Unicode via utf-8 means some changes relating to the tfm. But once more, this can be done easily by keeping a tfm a 256 glyphes subset, but using a font as a directory. (More on this later.)
What I do not want is to plague kerTeX with external dependencies that will prevent the use of D.E.K.'s programs if these external dependencies are not satisfied. This does not exclude modifications or extensions, as long as the core, the kernel is still available.
I don't want to switch from DVI to PDF natively for this very reason and for licence or copyrights reasons: I don't want to be unable some day to use the programs because some lawying gangs frighten the indirect use of PDF because of some claimed patent infringement.
I have put aside the needles from the haystack. What a huge majority of people will discover is that these needles are in 95% of the cases all they use or need. And it happens that the remaining 5% can be covered without depending on gigabytes of external things.
I hope this clarifies things. (Please don't expect me to participate a lot in threads, since I'm rather busy, with KerGIS, kerTeX and all the rest as, I hope, one can imagine...)
Best Answer
The verb "to implement" means, according to my dictionary,
and it's from Latin implēre (to fulfill), from which also "employ" derived through French.
So "an implementation of TeX" is something that makes TeX (and connected software) usable on a particular machine.
"TeX, the program" is publicly available free of charge and everybody is entitled to use the source for producing derived works. A restriction is that the final product cannot be called "TeX" if it doesn't pass the so-called "trip test".
A program in source code does nothing, what's needed is to adapt it to a processor architecture and to an operating system, so that it can be compiled and made into an executable program. Let's go simple, first, and consider only TeX in the original Knuth form.

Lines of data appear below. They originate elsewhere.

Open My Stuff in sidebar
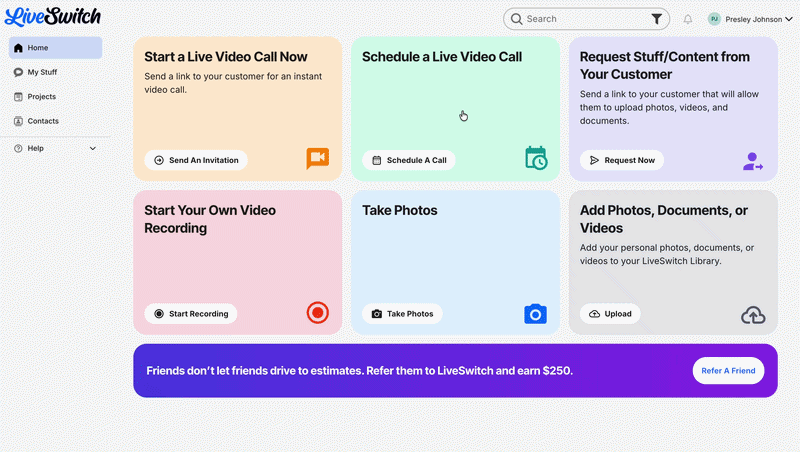The image size is (800, 452). point(55,72)
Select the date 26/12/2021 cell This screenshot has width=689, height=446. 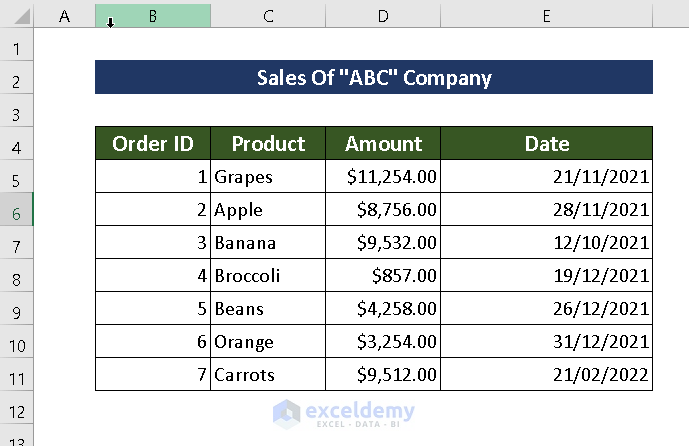click(x=546, y=309)
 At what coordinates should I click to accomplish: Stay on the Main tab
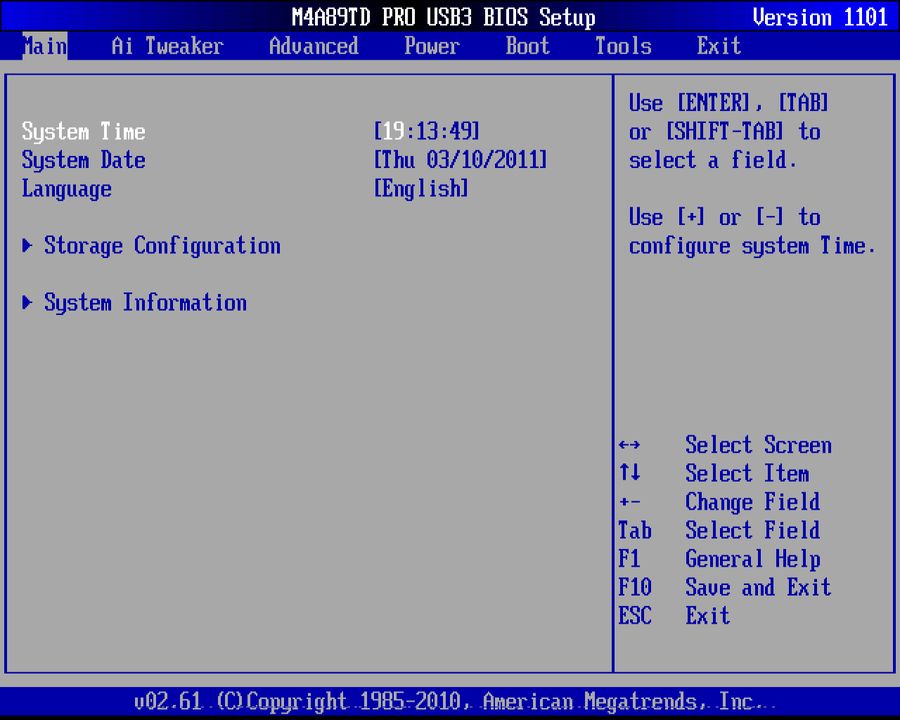click(x=43, y=46)
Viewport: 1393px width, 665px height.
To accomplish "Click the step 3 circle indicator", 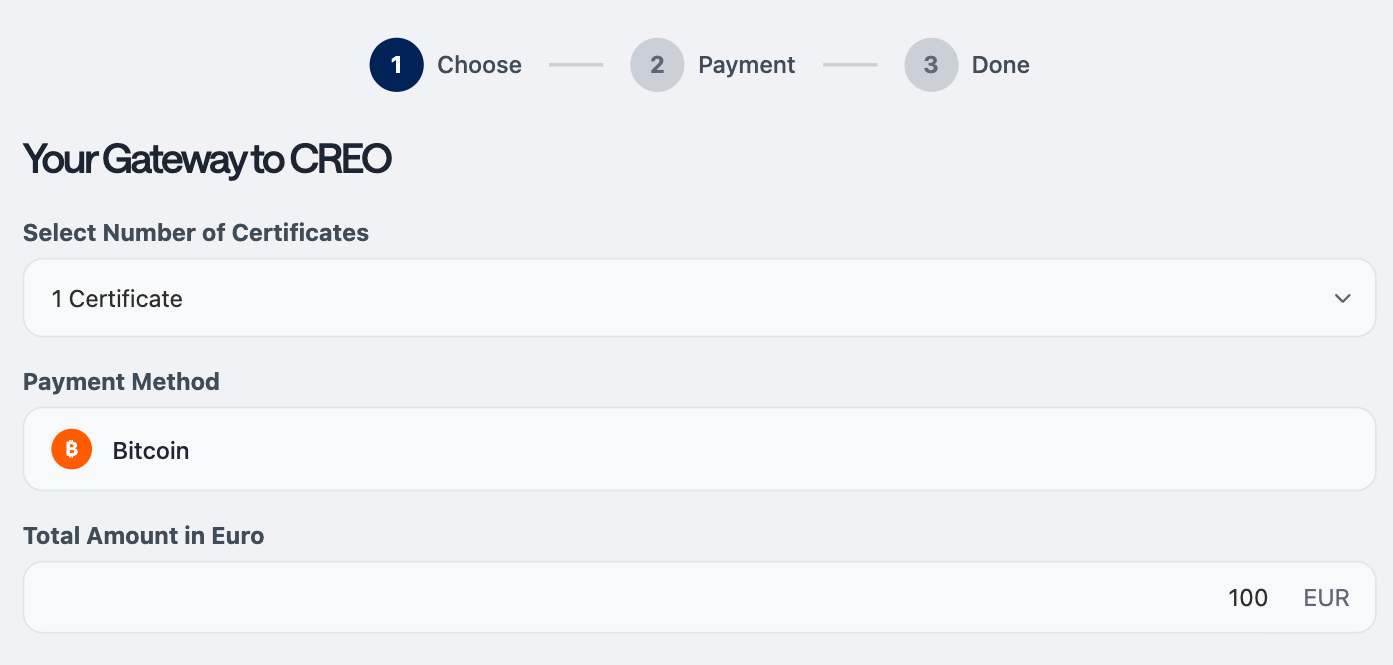I will click(x=931, y=65).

One needs to prepare a "change file" where some machine dependent parts must be filled in (I/O and access to time data, for instance). Then TeX can be compiled (often after first translating the Pascal source into C) and run.
However, TeX (the executable) by itself is almost useless. One has to teach it how to access vital parts, such as the font metric data and input files. This is usually done by linking it to a library called
kpathsea
(by Karl Berry) during the preparation of the change file or in the compilation process. This library facilitates file system access by TeX and also running auxiliary programs when needed (for instance calling METAFONT when font metric data is not available). It's not the only way: the KerTeX project uses a different library.Having TeX in good shape is still not sufficient. One needs a DVI previewer, a way to produce the needed bitmaps for the fonts, a printer driver, METAFONT. On modern systems, the DVI previewer and the printer driver would be linked to a library for using Type1 fonts.
And that's not the whole picture: nowadays a TeX system should provide pdfTeX, XeTeX and LuaTeX, whose compilation and packing are not easy tasks, considering also what's needed in order to make the complete bundle usable on a machine.
Some "standard packagings" emerged already in the first years of TeX. In the olden days one could get a tape containing prepackaged distributions of TeX for some mainstream architectures: Unix (in some of its variants), Vax/VMS, IBM mainframes. When PC's appeared, some distributions became available on diskettes, free of charge or commercial: emTeX for DOS or OS/2, OzTeX for Mac OS, AtariTeX, AmigaTeX were on the "free" or "shareware" side; PCTeX, Textures and others on the commercial side.
Nowadays the most used implementations of TeX and friends (that is a bundle of connected software for using TeX or variants thereof) are, on the "free" side, TeX Live (Unix based architectures, but also Windows) and MiKTeX (Windows only; a GNU/Linux version had been announced, but never really implemented, as far as I know).